O relatório analisou uma dúzia de problemas de saúde para os quais o Centro para Controle de Doenças (CDC, na sigla em inglês) registrou prevalência dessas doenças por renda familiar. Em todos os casos, os ricos estão melhores. Com apenas algumas exceções, há uma melhora fixa na saúde conforme se sobe na escala de renda.

A expectativa de vida e a saúde no geral também caem com a renda. E ainda que minorias nos EUA possuam saúde mais debilitada, boa parte da diferença está dentro de uma disparidade de renda mesmo entre grupos raciais e étnicos.

Também há outra maneira de pensar sobre isso: 6,4 milhões de pessoas nos EUA sofreram infartos, com uma taxa predominante de 2,7% entre adultos não institucionalizados. Entre aqueles que ganham milhões, a taxa é de 1,6%. Se todos norte-americanos sofressem infartos à mesma taxa que os mais ricos, teríamos 2,6 milhões a menos de pacientes com infarto no país. Multiplique essas diferenças para uma gama de condições de saúde – diabetes, doenças do coração, doenças no pulmão – e a magnitude das disparidades se torna clara.

Saber como ocorre essa relação entre saúde e dinheiro é complexo. Tanto para pessoas ricas como para os pobres, os dois atributos provavelmente se reforçam entre si. “Saúde e renda se afetam em ambas as direções: não apenas uma renda mais alta facilita uma saúde melhor, como uma saúde debilitada pode fazer com que seja mais difícil que uma pessoa obtenha sucesso na escola ou segurança em obter um emprego com salário alto”, escreveram os autores da pesquisa.

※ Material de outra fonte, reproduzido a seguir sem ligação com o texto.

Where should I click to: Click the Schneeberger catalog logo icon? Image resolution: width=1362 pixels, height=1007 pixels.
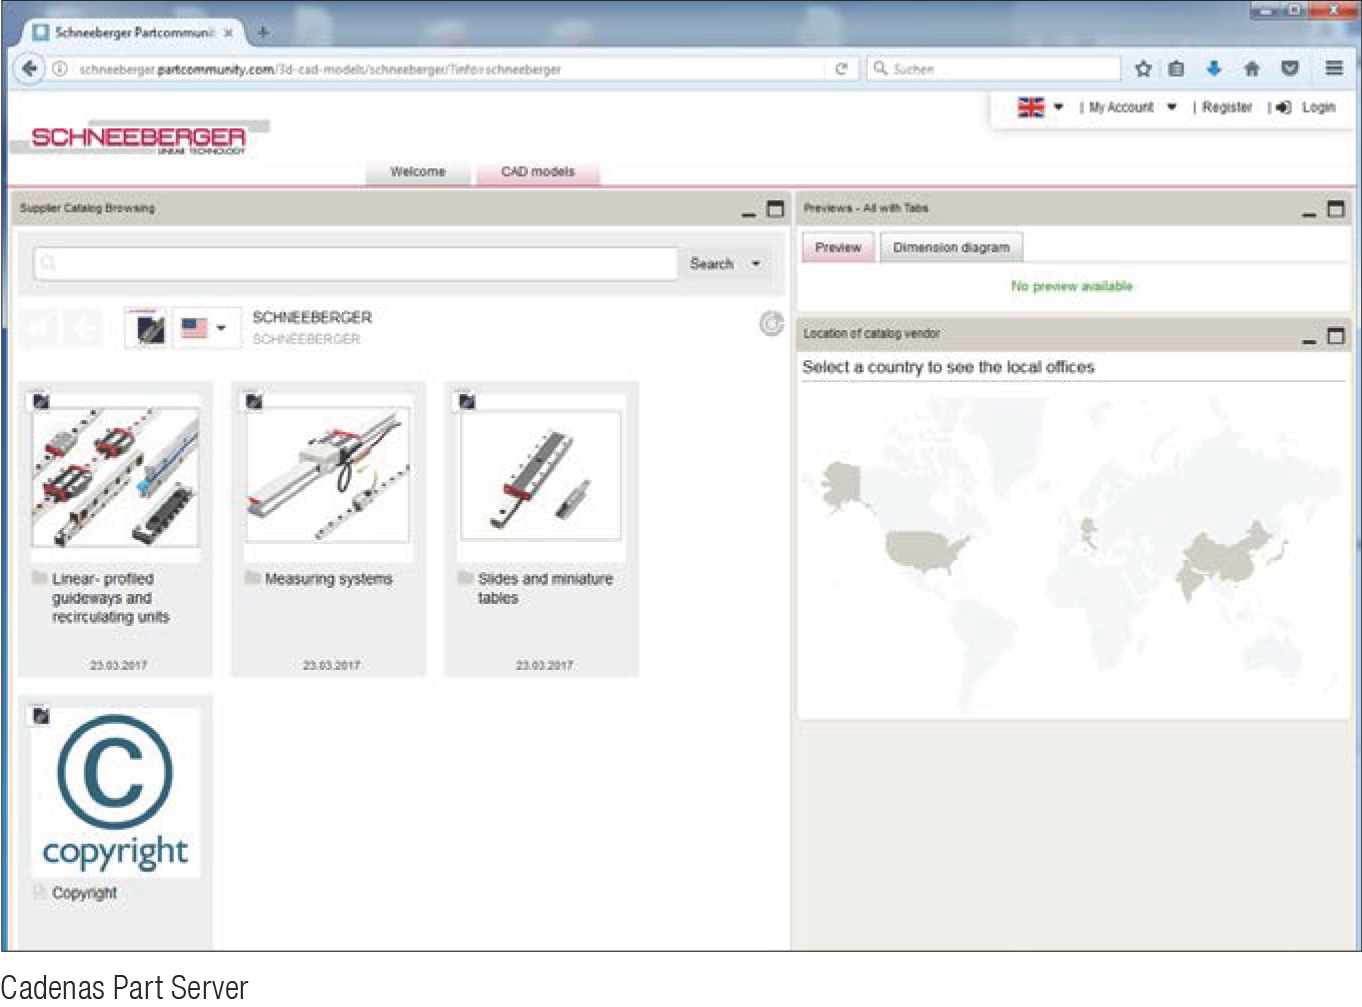(x=146, y=328)
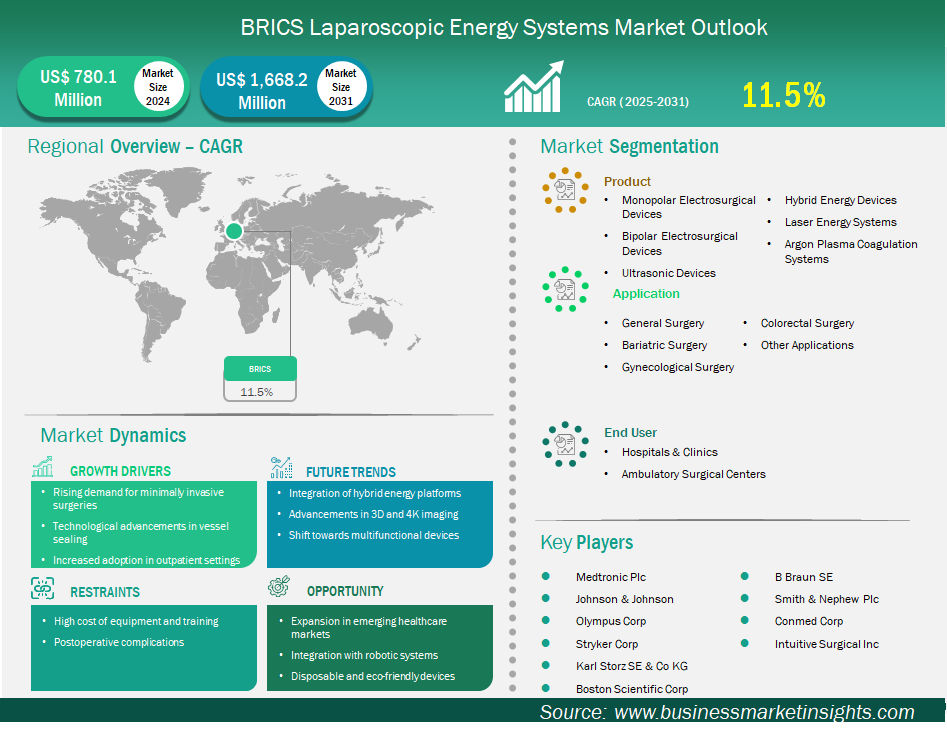Image resolution: width=947 pixels, height=737 pixels.
Task: Click the Market Size 2024 circle badge
Action: click(x=157, y=87)
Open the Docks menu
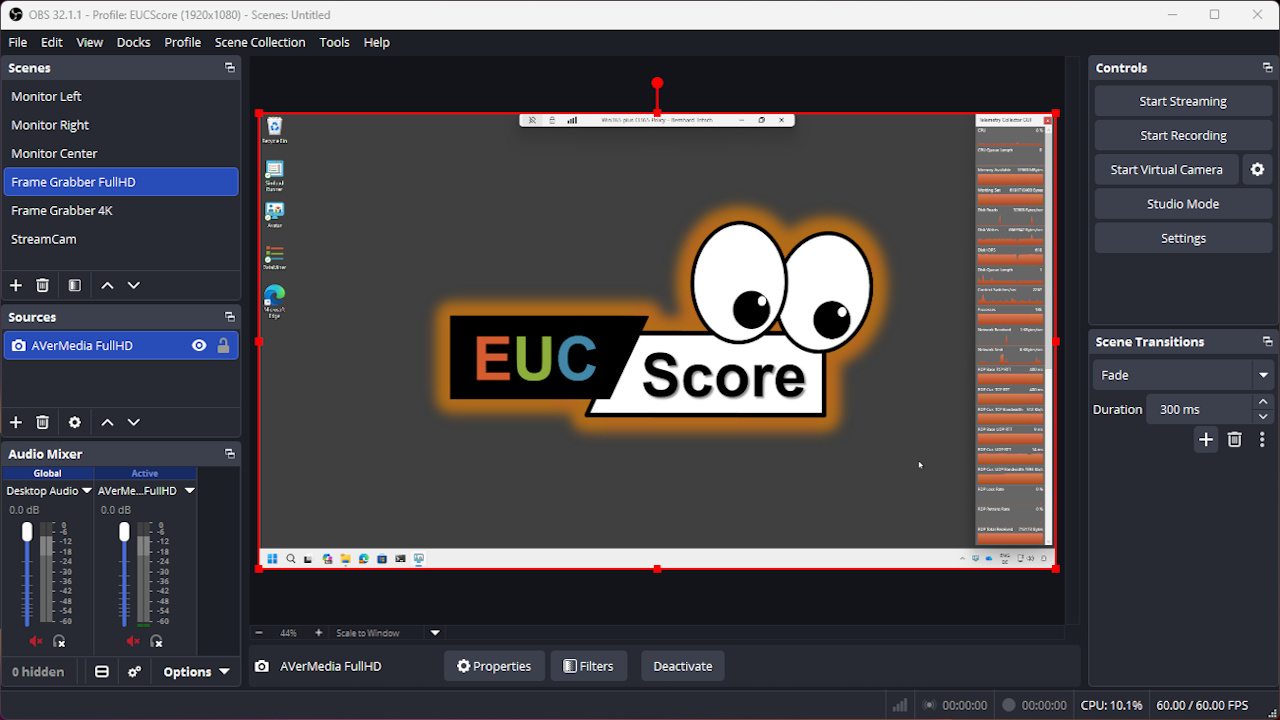Viewport: 1280px width, 720px height. pyautogui.click(x=133, y=42)
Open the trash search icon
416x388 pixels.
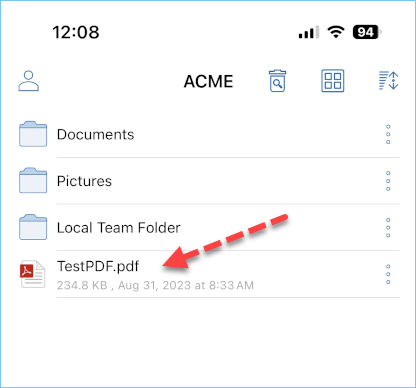tap(277, 81)
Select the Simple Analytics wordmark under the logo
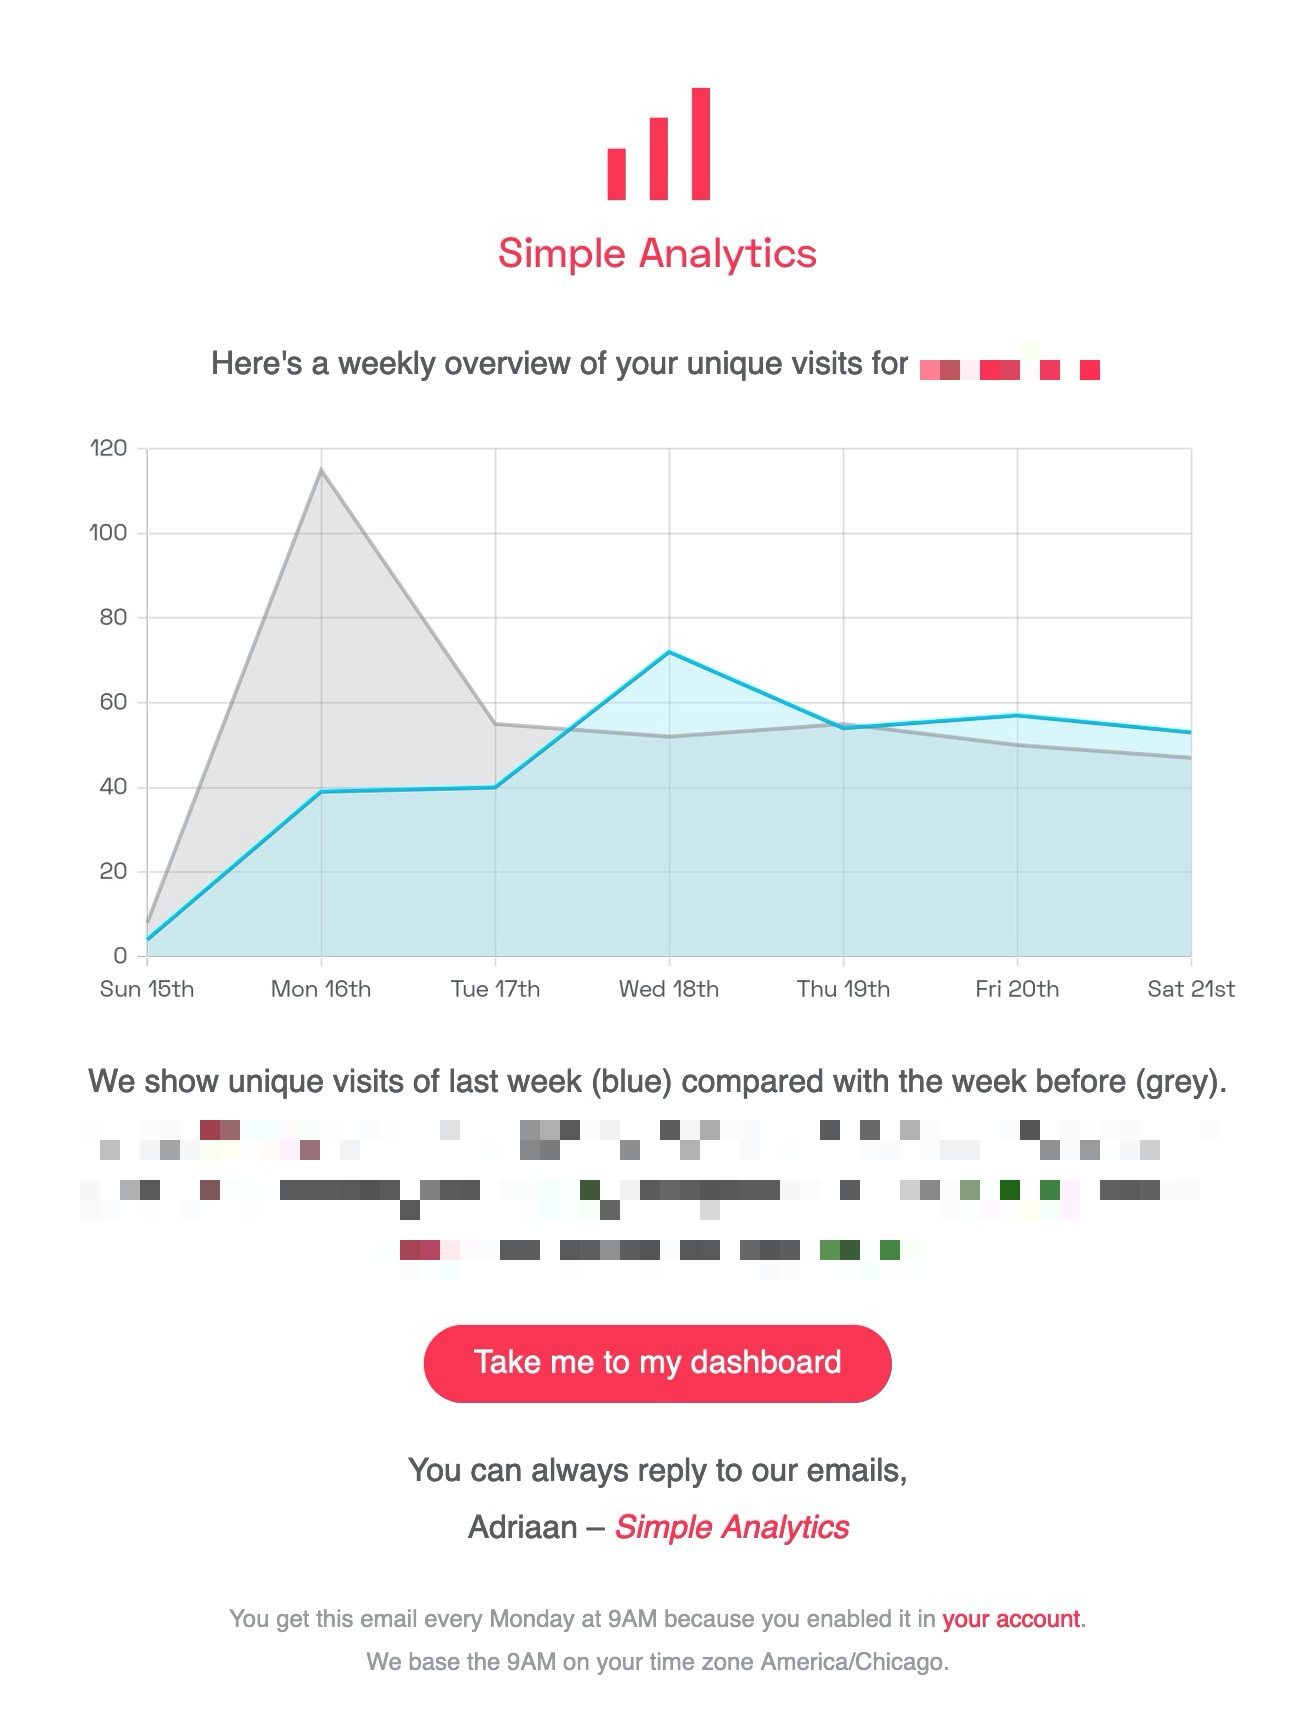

Viver na pobreza significa menos acesso a alimentos nutritivos e vizinhanças menos seguras para praticar exercícios físicos nas ruas. Pessoas com menos renda têm mais probabilidade de fumar ou ser obesas. Cargos de colarinho branco demandam menos do físico de uma pessoa, e pessoas que os ocupam podem tirar um dia de folga para ir ao médico ou matricular-se na academia. Elas provavelmente também não trabalham no turno da noite, que é ligado a câncer e outros problemas de saúde.

O envolvimento entre saúde e renda significa que salários estagnados e desigualdade crescente afetam a saúde física e mental do país. Do relatório da Urban: “é importante lembrar que políticas econômicas e sociais são políticas de saúde que afetam a expectativa de vida, taxas de doenças e custos de programas de saúde para todos os norte-americanos”.